Over the long term, we expect to see an increasing demand for scientists, computer scientists, and engineers trained to work at the very large scale. We need to work with the leading universities to establish training and graduate education programs to attract and prepare students to enter this field. For example, in January 2010, Tennessee Governor Phil Bredesen announced a new graduate education department of the University of Tennessee to be co-located on the ORNL campus. Over the next few years, we expect this initiative to double the number of graduate students working at ORNL.

We expect to see an increasing demand for scientists, computer scientists, and engineers trained to work at the very large scale.

Looking to the future, advancing computational science from the petascale today to the exascale in a few short years will be a challenging task. From your perspective, why is this investment of resources and talent a good idea? How will it pay off?
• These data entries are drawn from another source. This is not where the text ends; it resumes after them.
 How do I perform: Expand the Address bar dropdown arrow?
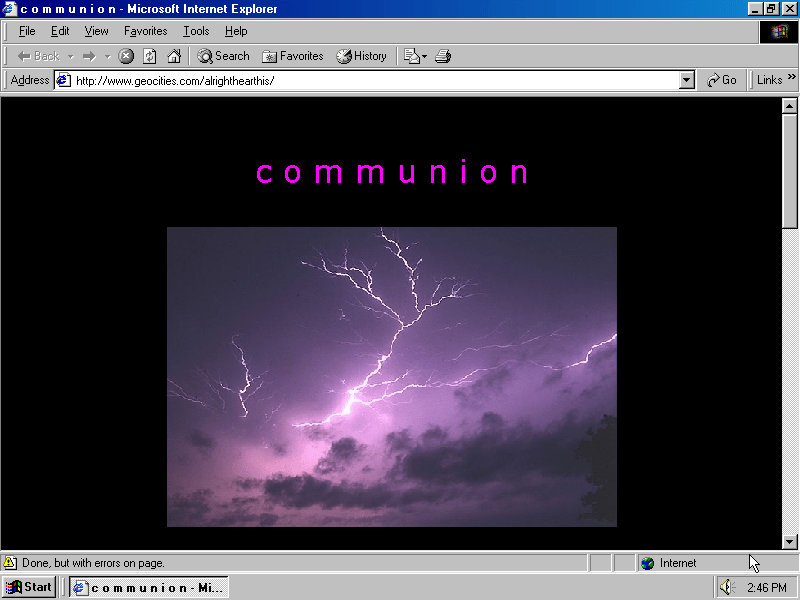686,80
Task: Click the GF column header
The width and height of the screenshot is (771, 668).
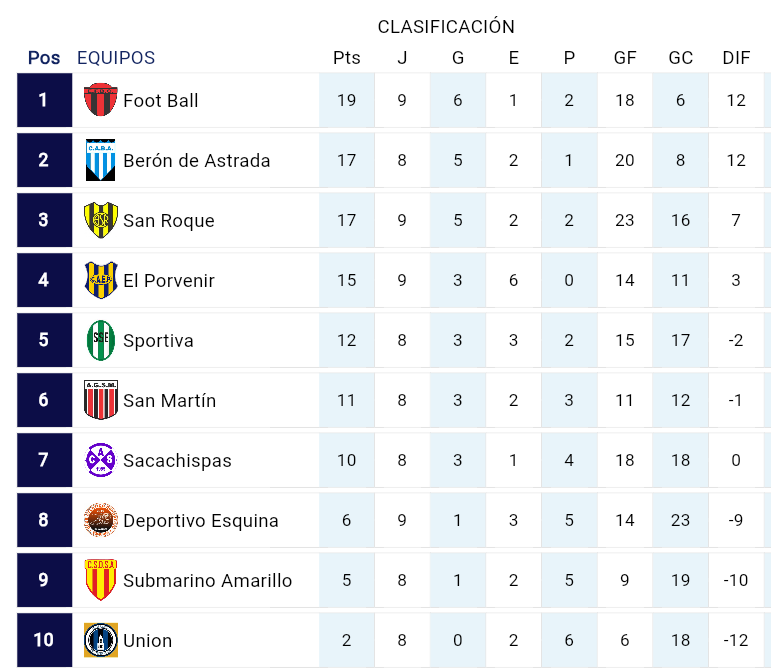Action: point(625,58)
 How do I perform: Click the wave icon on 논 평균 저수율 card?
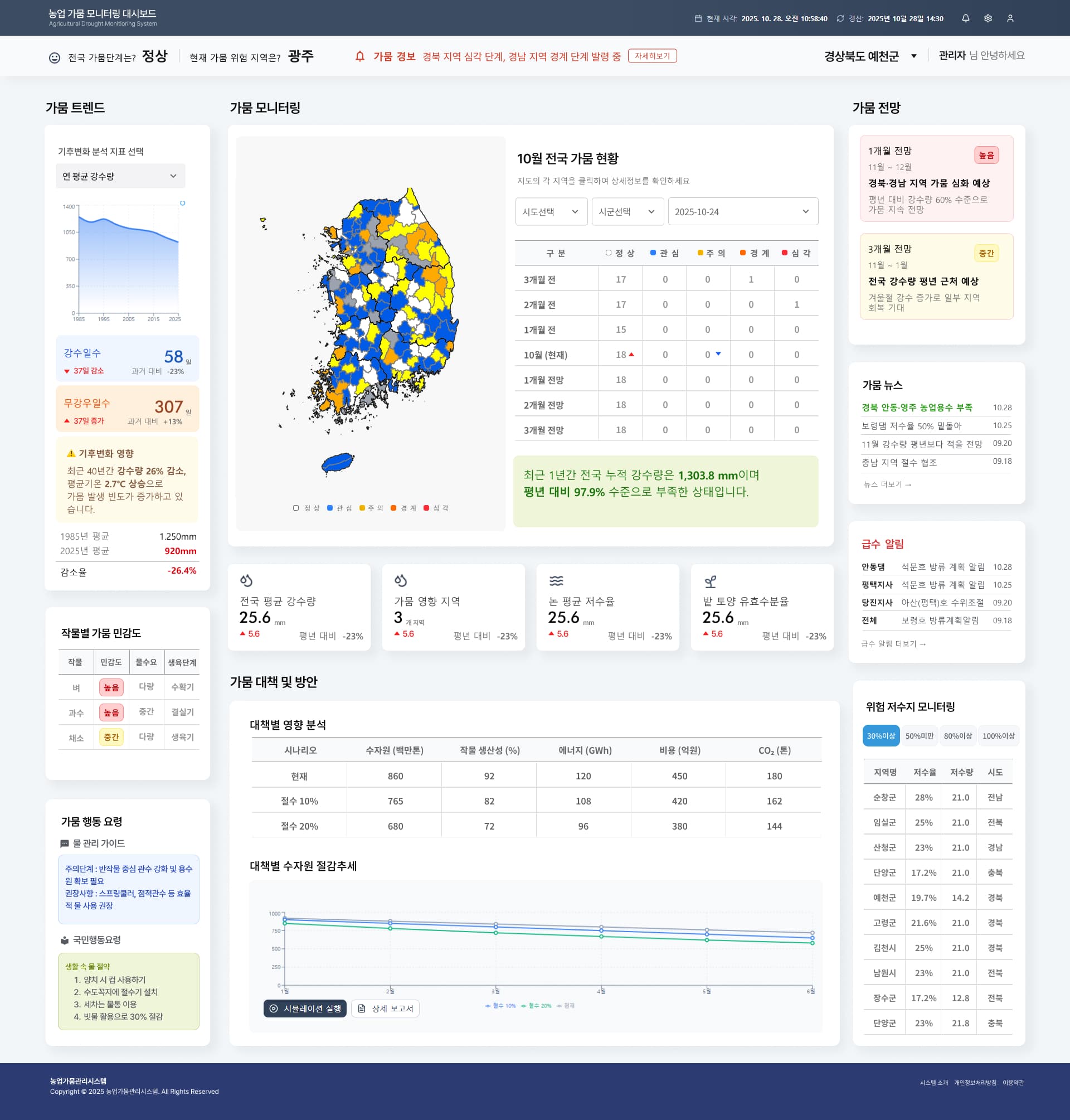click(556, 580)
It is well established from an economic perspective that research in general, and computing and computational science in particular, are drivers for growth. An excellent example is the innovation that has occurred in the design and manufacturing of advanced airplanes and the corresponding decrease in the number of large wind tunnels needed by this important industry. Computing speeds design, lowers cost, and enhances our competitiveness. Boeing, in designing its new 787 Dreamliner, used first-rate computational science and our Office of Science computing facilities to solve a complex wing design problem and incorporate advanced carbon fiber materials into its designs. In the 1980s, when it was designing the 767, Boeing built 77 wings for testing. In designing the 787 in recent years, Boeing built only seven wings for testing. This is really what we mean we say that leadership computing is an important contributor to innovation and competitiveness. It is also an excellent example of how the tools that were initially motivated by problems in the science domain find application in areas of industrial relevance just ahs been the case with accelerators and reactors. Over the long term, leading the push toward exascale computational science, I believe, will mean the solution of the nation’s top science, energy, and security challenges, and this will translate into an improved quality of life for all of us.

Thank you for taking the time to answer our questions.